Abstract
Purpose :
Hereditary retinal degeneration (RD) relates to a genetically heterogeneous group of diseases leading to photoreceptor degeneration and blindness. In many RD subtypes an excessive accumulation of cGMP in photoreceptors has been observed, providing a common target for photoreceptor protection. The DRUGSFORD project aims at generating new compounds combined with a drug delivery system (DDS), to selectively rebalance cGMP-signalling. Here, we report about the project's first lead compound formulation - LP-DF003 - showing photoreceptor protective properties in several in vivo RD models.
Methods :
To identify the best application paradigm for compound and DDS combinations, topical, intravitreal, subtenonal, intraperitoneal, and intravenous applications were tested using fluorescent DDS and scanning laser ophthalmoscopy. The treatment effect was then tested in vivo on rd1, rd2, and rd10 mice using intraperitoneal injections, the effects were analysed using electroretinography and histology.
Results :
In rapidly degenerating rd1 mice, LP-DF003 treatment significantly slowed down the degenerative process resulting in 29% (±8.1 SEM, n=8, p<0.01) more surviving photoreceptors at post-natal day (P) 14. In the more slowly degenerating rd2 and rd10 animals, at P30, photoreceptor survival was improved by 11% (±2.9, n=8, p<0.05) and 27% (±11, n=12, p<0.05), respectively. Importantly, P30 ERG recordings in rd2 and rd10 animals showed significantly increased light responses (average b-wave amplitudes at 3.0 cd.s/m2, rd2: +46% ±15.2 SEM, n=7, p<0.01; rd10: +332% ±142, n=8, p<0.001).
Conclusions :
We show that LP-DF003 increases photoreceptor viability in three different in vivo RD models, with robust improvement of retinal function in two RD models.

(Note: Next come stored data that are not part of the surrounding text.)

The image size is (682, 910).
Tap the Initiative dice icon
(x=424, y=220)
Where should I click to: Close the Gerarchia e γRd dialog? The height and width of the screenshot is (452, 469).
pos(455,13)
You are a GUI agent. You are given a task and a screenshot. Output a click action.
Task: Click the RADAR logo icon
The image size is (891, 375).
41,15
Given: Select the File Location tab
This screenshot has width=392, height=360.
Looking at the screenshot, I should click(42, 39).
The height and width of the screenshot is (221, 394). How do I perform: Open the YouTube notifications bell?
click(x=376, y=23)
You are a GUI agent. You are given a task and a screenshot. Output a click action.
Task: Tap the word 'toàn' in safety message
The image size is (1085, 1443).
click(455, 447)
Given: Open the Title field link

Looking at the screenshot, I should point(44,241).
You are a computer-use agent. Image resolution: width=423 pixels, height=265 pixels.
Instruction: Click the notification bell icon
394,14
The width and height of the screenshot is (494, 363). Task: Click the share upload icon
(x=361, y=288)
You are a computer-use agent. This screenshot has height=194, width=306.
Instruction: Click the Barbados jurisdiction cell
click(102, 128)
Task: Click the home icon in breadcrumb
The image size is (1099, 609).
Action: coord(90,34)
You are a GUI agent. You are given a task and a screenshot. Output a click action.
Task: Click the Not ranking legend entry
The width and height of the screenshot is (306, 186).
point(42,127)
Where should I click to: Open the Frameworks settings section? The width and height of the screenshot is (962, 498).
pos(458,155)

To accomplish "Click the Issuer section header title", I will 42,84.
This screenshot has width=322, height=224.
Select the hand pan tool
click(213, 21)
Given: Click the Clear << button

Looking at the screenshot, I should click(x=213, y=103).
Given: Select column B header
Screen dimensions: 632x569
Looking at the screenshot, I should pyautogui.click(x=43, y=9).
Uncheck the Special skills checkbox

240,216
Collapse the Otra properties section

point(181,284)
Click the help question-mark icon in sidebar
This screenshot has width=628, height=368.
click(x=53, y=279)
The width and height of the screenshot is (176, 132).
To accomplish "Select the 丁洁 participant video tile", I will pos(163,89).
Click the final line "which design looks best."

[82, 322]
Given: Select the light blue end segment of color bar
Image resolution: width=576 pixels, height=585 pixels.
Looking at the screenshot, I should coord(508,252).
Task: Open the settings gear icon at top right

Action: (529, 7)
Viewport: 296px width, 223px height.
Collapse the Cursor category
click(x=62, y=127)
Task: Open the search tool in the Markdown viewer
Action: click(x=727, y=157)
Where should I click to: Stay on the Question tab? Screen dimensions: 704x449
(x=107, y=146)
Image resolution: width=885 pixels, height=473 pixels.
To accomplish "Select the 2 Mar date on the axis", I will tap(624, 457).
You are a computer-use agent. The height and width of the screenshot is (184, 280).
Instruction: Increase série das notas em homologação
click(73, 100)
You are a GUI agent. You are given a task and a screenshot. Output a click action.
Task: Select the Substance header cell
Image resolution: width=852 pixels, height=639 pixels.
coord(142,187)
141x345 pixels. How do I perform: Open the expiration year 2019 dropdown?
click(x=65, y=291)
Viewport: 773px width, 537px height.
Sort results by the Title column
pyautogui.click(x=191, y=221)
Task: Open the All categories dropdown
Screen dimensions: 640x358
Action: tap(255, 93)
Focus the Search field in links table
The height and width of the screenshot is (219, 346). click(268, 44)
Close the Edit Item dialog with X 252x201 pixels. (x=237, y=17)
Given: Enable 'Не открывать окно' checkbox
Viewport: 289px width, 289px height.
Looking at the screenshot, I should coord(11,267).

The rd2 and rd10 animals carry mutations in two different genes (Prph2 and Pde6b, respectively), suggesting a general applicability of LP-DF003 treatment to a variety of different RD subtypes with significant promise for future clinical development.
This is an abstract that was submitted for the 2016 ARVO Annual Meeting, held in Seattle, Wash., May 1-5, 2016.